**What is expected**: With the exception of the pictures, transcribe the entire listing exactly.

**Given records**:

= = = = =

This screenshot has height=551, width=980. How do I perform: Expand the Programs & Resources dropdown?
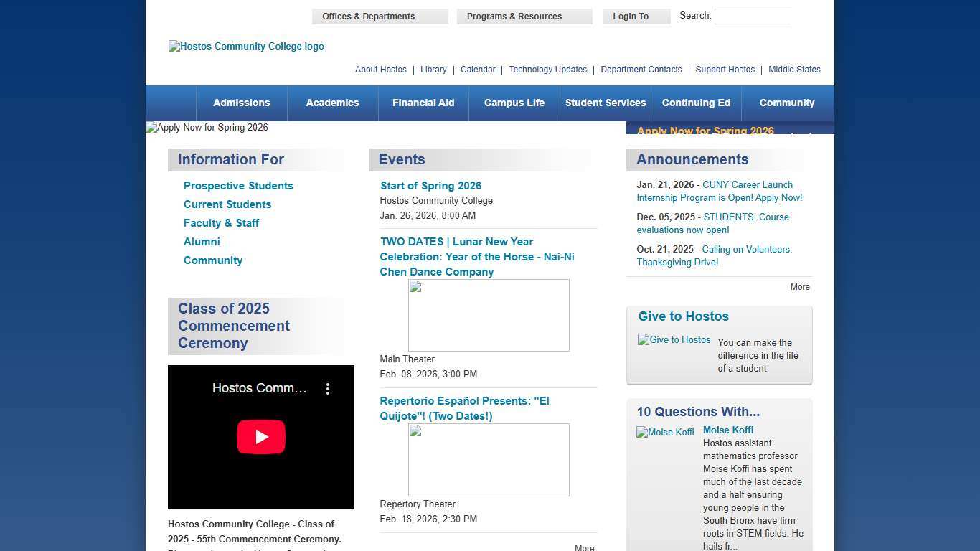tap(524, 17)
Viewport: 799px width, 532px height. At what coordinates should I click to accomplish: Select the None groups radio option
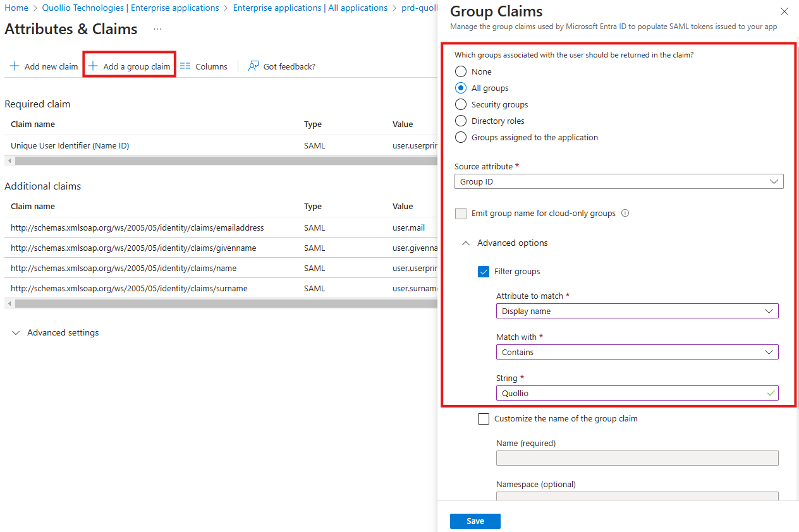click(x=461, y=72)
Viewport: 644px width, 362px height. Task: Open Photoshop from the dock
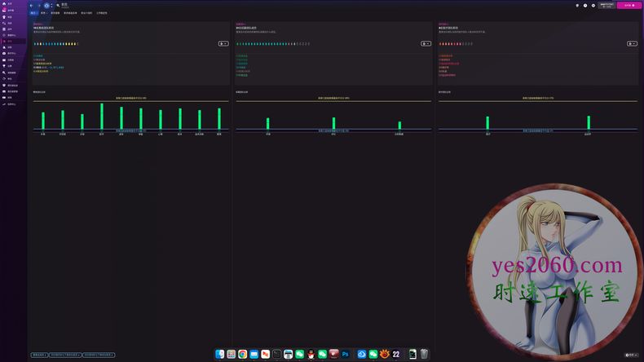coord(346,354)
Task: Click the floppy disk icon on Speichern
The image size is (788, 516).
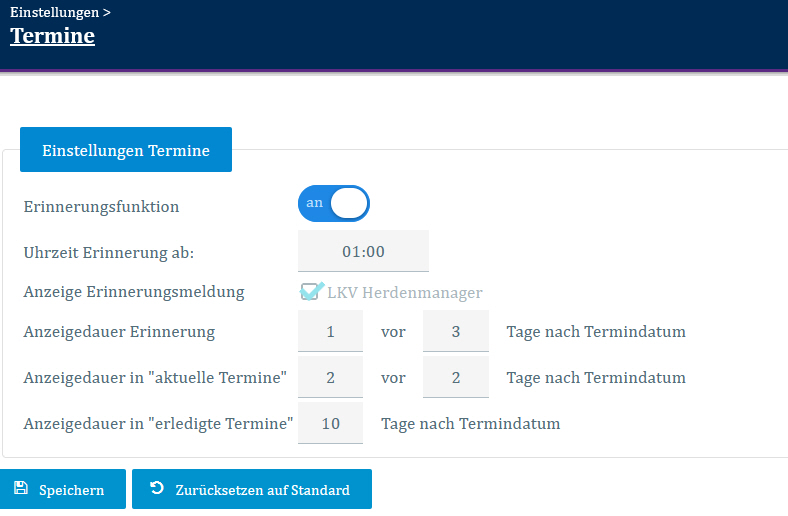Action: pos(21,489)
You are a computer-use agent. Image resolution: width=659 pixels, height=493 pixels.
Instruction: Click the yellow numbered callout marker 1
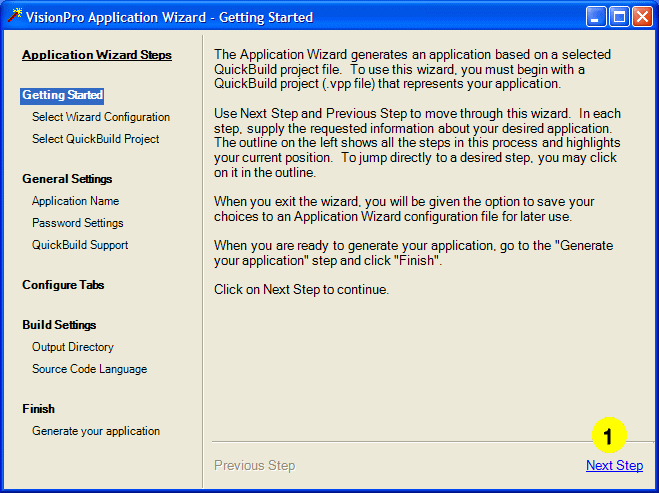(x=608, y=436)
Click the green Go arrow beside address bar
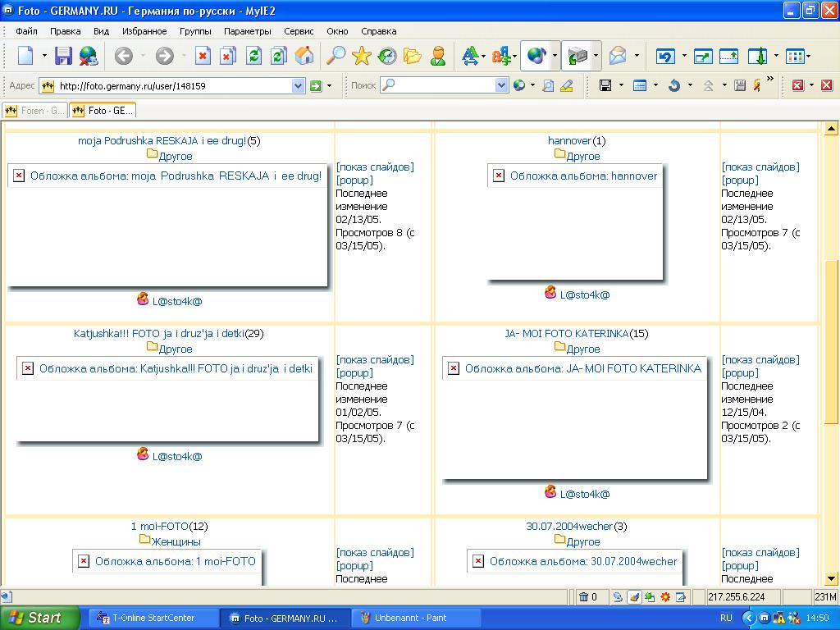The image size is (840, 630). point(315,85)
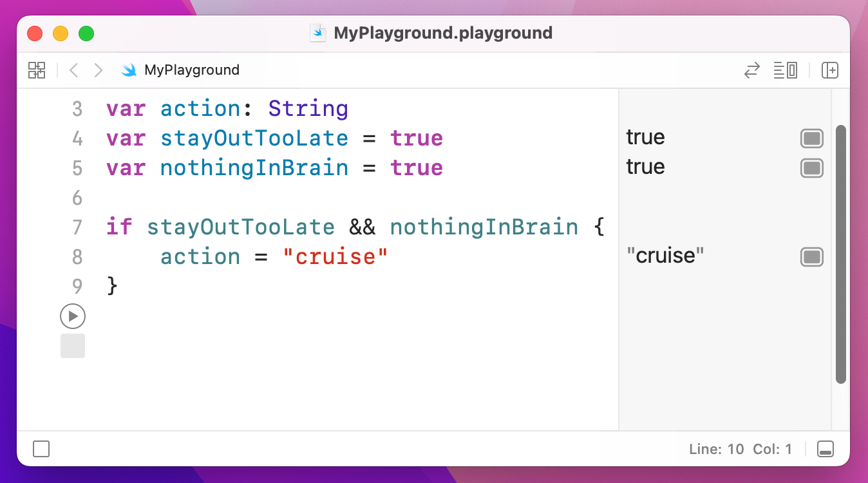
Task: Click the Swift bird icon in the jump bar
Action: 129,70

= = = = =

**Worked solution**:
This screenshot has height=551, width=980. How do I perform: Expand the Programs & Resources dropdown?
tap(524, 17)
Viewport: 799px width, 532px height. At what coordinates should I click to accomplish: Select the None groups radio option
click(x=461, y=72)
Viewport: 644px width, 362px height. Task: Open Photoshop from the dock
coord(346,354)
Task: Click the floppy disk icon on Speichern
The image size is (788, 516).
Action: pos(21,489)
You are a computer-use agent. Image resolution: width=659 pixels, height=493 pixels.
Instruction: Click the yellow numbered callout marker 1
(x=608, y=436)
Click the green Go arrow beside address bar
The image size is (840, 630). point(315,85)
Task: Click the Swift bird icon in the jump bar
Action: 129,70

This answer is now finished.